Hace unos días comenté nuestro encuentro con un exvecino, padre primerizo de un bebé de tres meses y medio. Le preguntamos cómo iba todo y respondió que por las noches genial, que el bebé dormía seis o siete horas seguidas, pero que durante era día es otro cantar. Que no paraba de llorar. Que solo quería brazos. Que no lo cogían mucho por eso de que se acostumbraría. Nos preguntó si nos había pasado lo mismo y yo contesté la verdad: que no lloraban porque los cogíamos, que lloran porque quieren brazos, sí.
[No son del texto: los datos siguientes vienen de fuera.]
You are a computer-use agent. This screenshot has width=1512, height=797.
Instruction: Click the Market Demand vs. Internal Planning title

No sé si a ustedes les pasa lo mismo, imagino que a muchas sí: si escucho a unos padres decir que el niño cuando llora tiene cuento porque al cogerlo se calma, siento la imperiosa necesidad de recomendarles Bésame mucho, de Carlos González; si les oigo quejarse de que no duerme por las noches, necesito  de verdad lo necesito hablarles de Dormir sin lágrimas, de Rosa Jové; si de lo que se quejan es de que la niña no come nada, me veo en la obligación de descubrirles el BLW y aconsejarles que lean El niño ya come solo o Mi niño no me come. Y así, y así. Por la paz y el bienestar de esos bebés y de sus padres.

Y esto es lo que me pasó. Aunque no éramos vecinos de cruzar más de dos palabras, quise regalarles el Bésame mucho. A mí me ayudó a comprender muchas cosas en su momento. Había riesgos, por supuesto. Cuando te planteas esto sabes que pueden tomarlo como una ofensa y darte con la puerta en la narices. Pero ¿qué tenía que perder? Amistad no, porque amigos no somos. El dinero del libro, sí, pero si existe la posibilidad de ayudar a que ese bebé reciba mucho mimo y que esos padres disfruten dándoselo, bien gastado sea.
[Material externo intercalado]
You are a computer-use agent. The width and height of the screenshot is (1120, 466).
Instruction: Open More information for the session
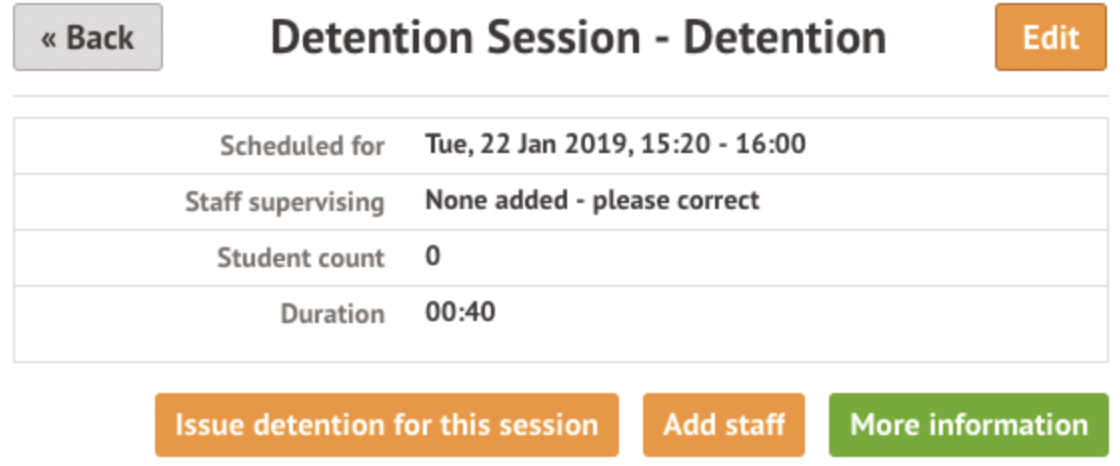(x=968, y=425)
Ninguna de ustedes me recomendó que olvidara el tema, que no me metiera en su vida; todas vieron bien que les regalara el libro. Eso me tranquiliza y me da fe en el cambio. Algunas me animaron a llamar a la puerta y regalarles el libro en persona  en un principio pensé dejarlo en el buzón . Otras a que esperara a coincidir con ellos en el rellano. El problema es que ya no somos vecinos. Son vecinos de mis padres y por eso coincidimos rara vez.
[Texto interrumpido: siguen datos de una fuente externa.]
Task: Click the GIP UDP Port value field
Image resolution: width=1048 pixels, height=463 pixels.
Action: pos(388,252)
Pues bien, ¿qué pasó? ¿Qué hice?

Al salir un día de casa de mis padres decidí dárselo. Viven en el piso de enfrente. Todo lo que tenía que hacer era cerrar la puerta de casa y llamar a la suya. La casualidad quiso que justo mientras yo cerraba la puerta se abriera el ascensor y saliera una señora, presumiblemente una de las abuelas, y llamara a la puerta de los vecinos. «Estupendo», pensé. Podía aprovechar para darle a la vecina el libro, y así se lo dije a la señora. Pero ¿quién abrió la puerta? La vecina no, sino otra señora, a todas luces la otra abuela. Le dije que tenía un regalo para la vecina, un libro que a mí me había ayudado. La mujer tenía prisa por cerrar la puerta, me dio las gracias y ea, adiós. Intenté hacerme entender, que quedara clara mi intención, pero me quedé con la impresión de que todo lo que dijera le entraría por un oído y saldría por el otro. No insistí.

Hice mal, sí. Debí dejarlo para otro momento, tratar de dárselo en mano y tener la oportunidad de hablar, pero a saber cuándo se presentaba la ocasión. El objetivo era dejarles el libro lo antes posible. Misión cumplida. Cuentan con la información en su casa. Pueden leerla. Pueden calzar una mesa. Pueden regalárselo a otros. Ahí está.

Quizás un día nos los encontremos por la calle, saquen el tema y nos den las gracias. O ni lo mencionen porque les pareció un gesto desagradable. O ni se acuerden, y el libro esté cogiendo polvo.

Ojalá decidan leerlo y les abra los ojos, y ese bebé no se pase el día llorando. Al menos no por falta de brazos.